El gobierno albanés ha tomado la controvertida decisión de utilizar la imagen de la actriz Anila Bisha para crear a Diella, la primera "ministra" generada por inteligencia artificial. Presentada por el primer ministro Edi Rama en septiembre del año pasado, este avatar forma parte de una estrategia destinada a combatir la corrupción en las licitaciones públicas y a mejorar la transparencia en la administración.

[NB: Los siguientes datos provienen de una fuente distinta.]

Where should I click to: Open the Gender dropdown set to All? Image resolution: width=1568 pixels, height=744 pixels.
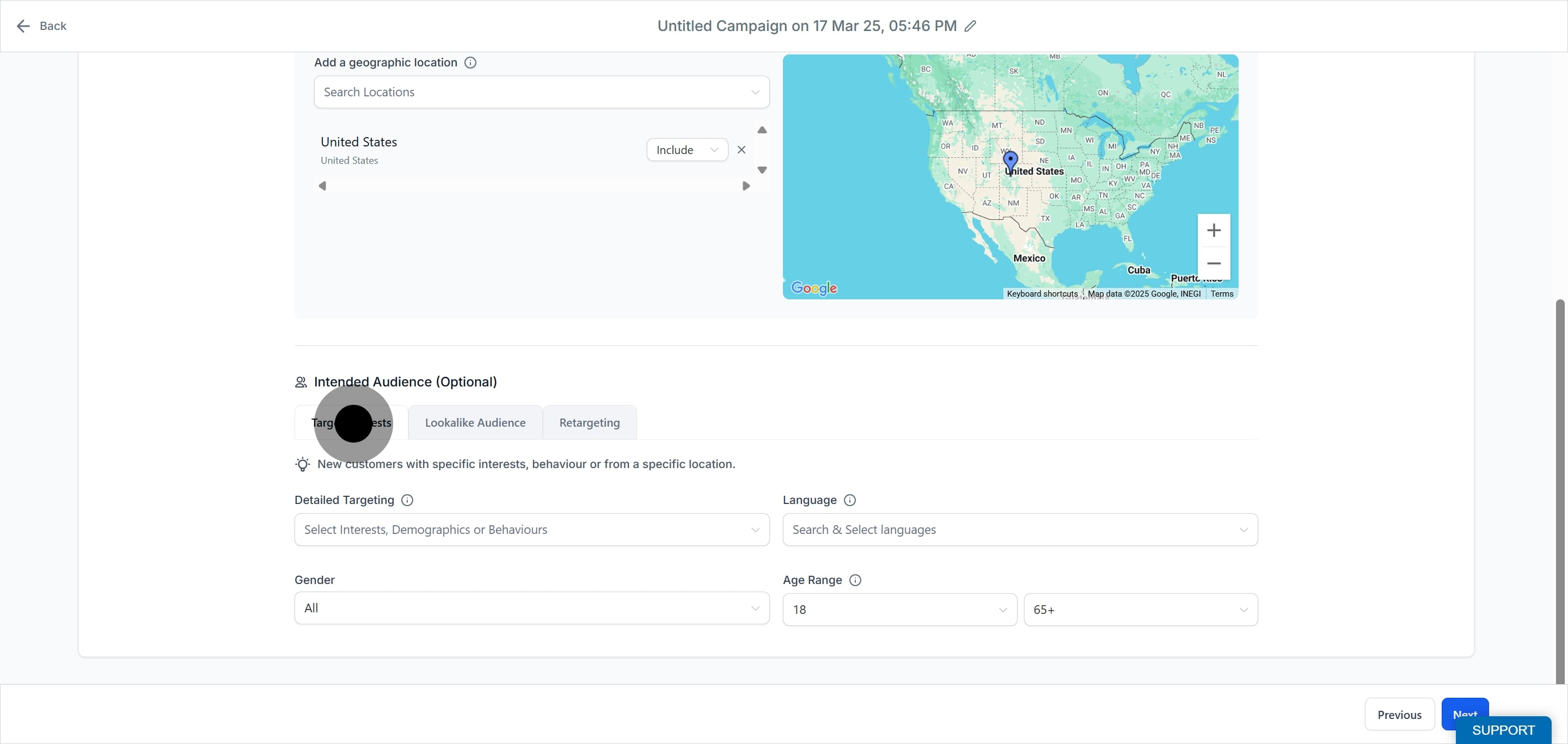click(x=531, y=608)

En su debut, Diella realizó un discurso en el que afirmaba que "la Constitución se refiere a instituciones al servicio del pueblo, no a cromosomas o carne". Aseguró que representa valores como la responsabilidad y la transparencia, incluso más que un ser humano. Sin embargo, lo que realmente representa es el rostro de Bisha, una reconocida actriz con tres décadas de trayectoria que ahora se encuentra atrapada en la controversia de su propia imagen utilizada sin su consentimiento.

El drama de Anila comenzó cuando aceptó prestar su voz y semblante para un asistente virtual destinado a facilitar trámites gubernamentales. Después de un arduo proceso de grabación, el asistente fue un éxito, pero su evolución a "ministra" tomó a Bisha por sorpresa. "No podía creer que estuviera escuchando mi voz en el Parlamento. Estuve en shock, lloré mucho", confesó la actriz. A pesar de sus intentos por comunicarse con el gobierno, la actriz ha sido ignorada y su imagen ahora está irremediablemente ligada a la administración de Rama, lo que ha generado un fuerte rechazo por parte de quienes critican al gobierno.